Both the film’s greatest strength, and its greatest
weakness, is Phoenix’s lead performance. There is no question that this is a
powerhouse performance, fully committed physically and emotionally. Phoenix has
explored every inch of the psychological make-up of a misfit who believes the
world owes him something and whose vulnerability eventually becomes twisted
into a psychotic rage. As a portrait of the making of a school shooter (say)
it’s a fascinatingly successful performance. But it’s also overwhelming. It’s
so quirky, so twitchy, so detailed, so mannered it finally becomes too much.
Finally, and this is perhaps intentional, it doesn’t feel
like the Joker. When I think of that character, I think of one defined by joy.
A twisted sense of joy, a psychotic killer’s joy, but joy nevertheless. Joy is something
that never enters Phoenix’s interpretation for a second. This makes sense for
the first three quarters of the film, but when the final push of the narrative
takes us towards Joker territory, Phoenix’s character is still by-and-large the
same tearful, desperate, tragic figure he was before. That doubling down on
villainy, that “just let the world burn” anarchism is something completely
missing from the performance. It makes the part something that is all impact
but no real depth, no real development. It’s a showy performance of tricks and
manners, impressive in its commitment but in the end empty and unaffecting.
It also means the film focuses almost completely on Fleck,
meaning it has not time to develop its themes of urban clashes and rich vs poor
narrative. Instead it just throws these ideas straight in to the film with no
real introduction or context and trusts that we will do the work ourselves. It
does the same with Fleck’s fantasies and obsessions. It’s no great surprise
that all these dreams fail to pan out, and it’s no great surprise that killing
ensues. All the victims of Fleck’s rage are completely predictable from the
first few minutes, but Phillips film feels like it takes a very long time to
get there.
Joker does at
least try to do something different, but Phillips film is more a scrap book of
ideas and themes explored better elsewhere.

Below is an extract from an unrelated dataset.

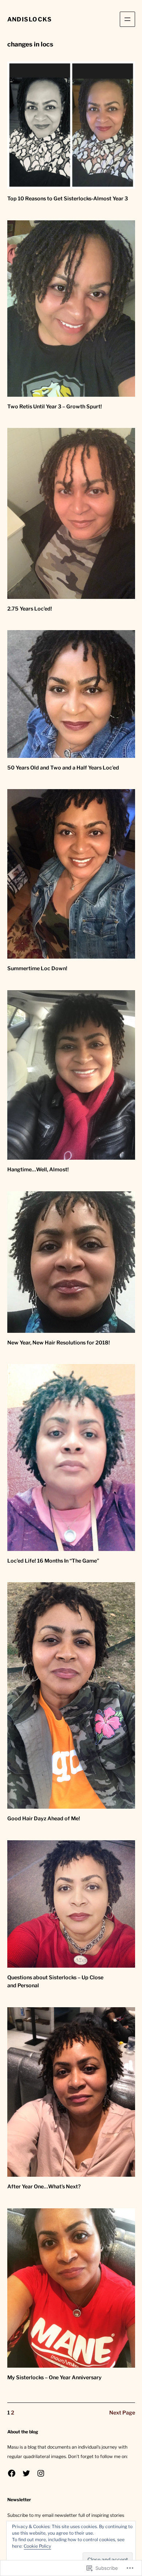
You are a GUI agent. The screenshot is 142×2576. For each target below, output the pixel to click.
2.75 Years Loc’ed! (29, 608)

Phoenix tries too hard and the film
itself ends up telling a not very compelling story. In the end the character of
the Joker is fascinating because the character is unknowable, unpredictable, a
rootless force of nature. Giving him a back story weakens the character and
makes him (and the film) less and less successful. And the general get-out-of-jail card the film holds (and plays) that all or some of this might just be happening in Fleck's fractured mind isn't clever, it's just irritating.